A controversial ruling Tuesday ended an era in British nightlife with the decision to close London's Fabric nightclub. The venue, which remained a staple of British clubbing and live music for nearly 20 years, had its license revoked following two recent drug-related fatalities at the club and a pervasive "culture of drugs." While Fabric's owners might appeal the decision, it's largely being viewed as the latest death knell in London's declining nightlife scene. Following the news, several of Britain's biggest artists indebted to the club circuit — including Disclosure, Hudson Mohawke, and Katy B — have shared their thoughts on the vote, with many sharply criticizing the closing and all mourning the loss of a cultural institution.

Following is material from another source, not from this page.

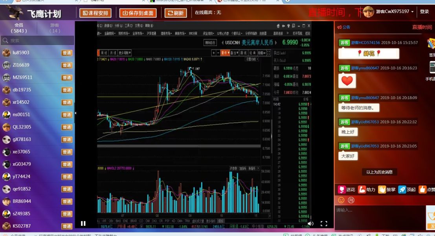Switch to the 会员 (5843) tab

pyautogui.click(x=18, y=28)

..Such an important night club for London and it's culture. Another decision made by the powerful that affects the youth and not themselves— Disclosure (@disclosure) September 7, 2016
As a resident of Islington, I feel incredibly disappointed and angry at the councils decision to close @fabriclondon permanently..— Disclosure (@disclosure) September 7, 2016
..50% of London's clubs have closed in the last 8 years, and 40% of live venues. This just isn't good enough for London. Help us @SadiqKhan— Disclosure (@disclosure) September 7, 2016
So sad about Fabric closing. Earliest clubbing memories and such an important club for london. #fabricreview 💔— Jessie Ware (@JessieWare) September 7, 2016
r.i.p. #Fabric , had some amazing experiences there— Hudson Mohawke (@HudMo) September 7, 2016
How can I wake up to this bullshit! How can they take away the best club in London .. Fuming— KATY B (@KatyB) September 7, 2016
London's mayor Sadiq Khan (who can't overturn a licensing vote) also released a statement expressing his disappointment that the voting council couldn't find a compromise to prevent drug deaths while also keeping Fabric's doors open: "As a result of this decision, thousands of people who enjoyed going to Fabric as an essential part of London's nightlife will lose out." Fabric's owners have called the decision a "troubling precedent for the future of London's night time economy."